Transformer-Based Approaches for Sensor-Based Human Activity Recognition: Opportunities and Challenges
This work addresses the problem of efficient and reliable HAR for users of wearable devices, highlighting that transformers are not suitable for this domain due to data scarcity and resource constraints, making it an incremental study that challenges existing assumptions.
The paper investigates transformer-based approaches for sensor-based human activity recognition (HAR) and finds that they consistently underperform compared to non-transformer methods, with higher computational demands, inferior performance, and reduced robustness to adversarial attacks.

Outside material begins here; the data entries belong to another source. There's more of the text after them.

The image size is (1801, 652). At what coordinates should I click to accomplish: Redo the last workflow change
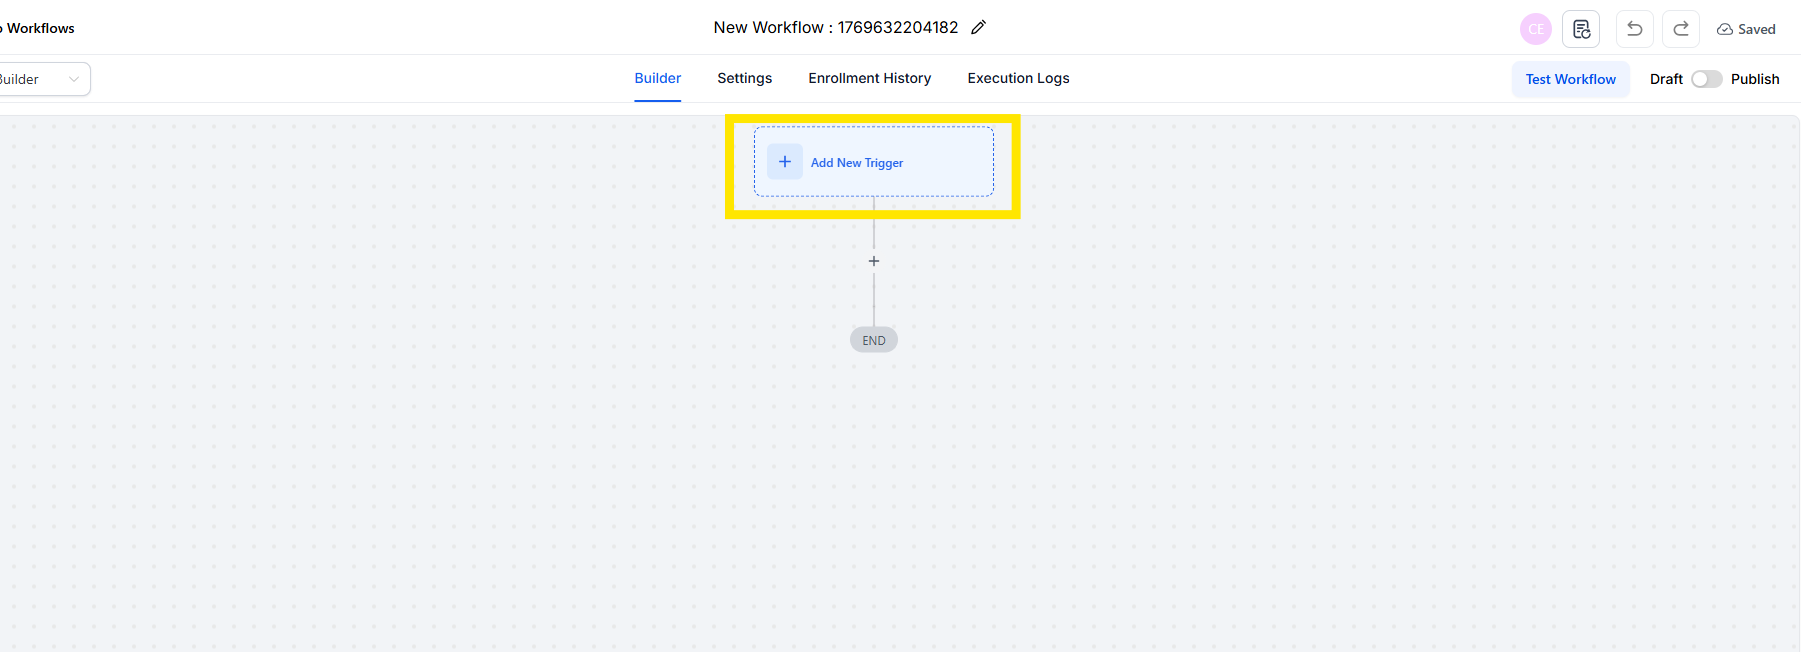pos(1681,29)
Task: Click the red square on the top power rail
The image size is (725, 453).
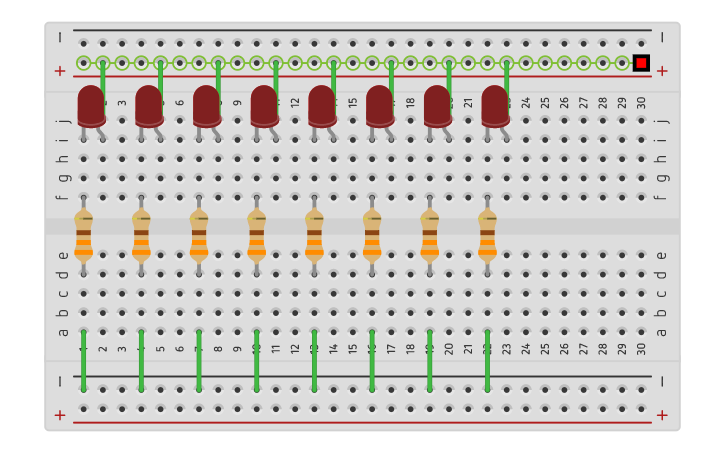Action: (x=641, y=63)
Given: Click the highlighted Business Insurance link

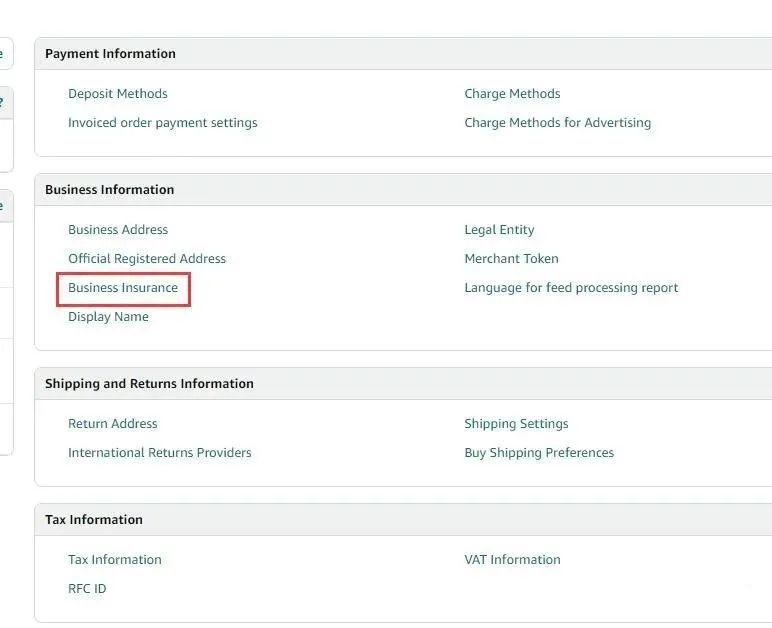Looking at the screenshot, I should click(x=123, y=287).
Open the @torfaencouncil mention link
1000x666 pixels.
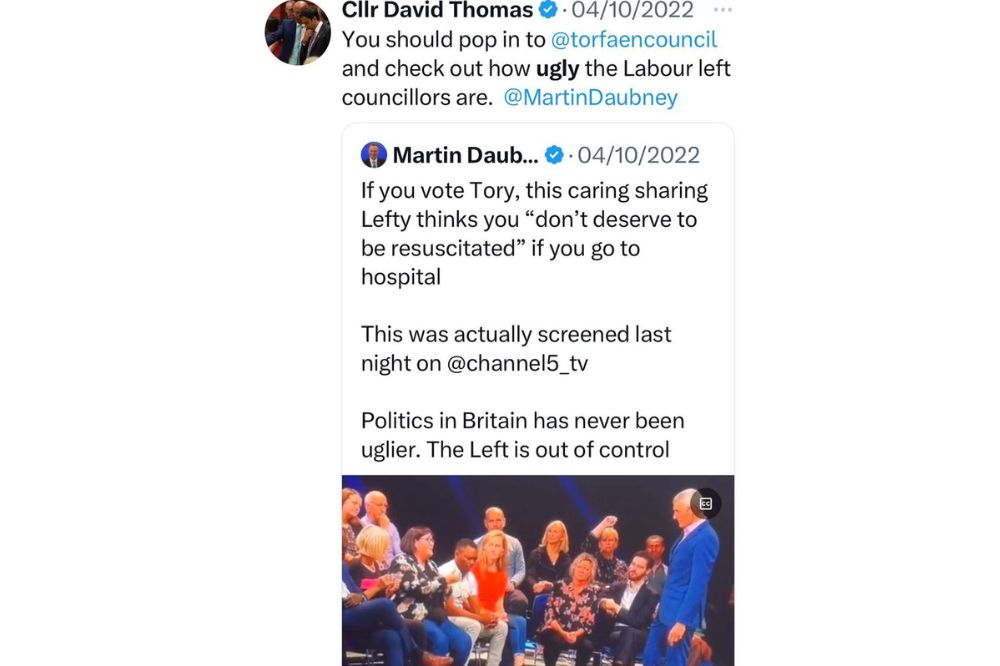click(634, 41)
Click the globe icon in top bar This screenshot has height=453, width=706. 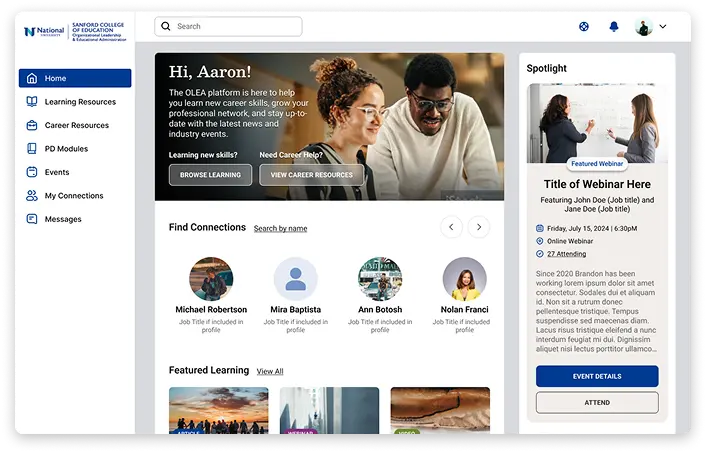tap(584, 27)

Transformers have excelled in natural language processing and computer vision, paving their way to sensor-based Human Activity Recognition (HAR). Previous studies show that transformers outperform their counterparts exclusively when they harness abundant data or employ compute-intensive optimization algorithms. However, neither of these scenarios is viable in sensor-based HAR due to the scarcity of data in this field and the frequent need to perform training and inference on resource-constrained devices. Our extensive investigation into various implementations of transformer-based versus non-transformer-based HAR using wearable sensors, encompassing more than 500 experiments, corroborates these concerns. We observe that transformer-based solutions pose higher computational demands, consistently yield inferior performance, and experience significant performance degradation when quantized to accommodate resource-constrained devices. Additionally, transformers demonstrate lower robustness to adversarial attacks, posing a potential threat to user trust in HAR.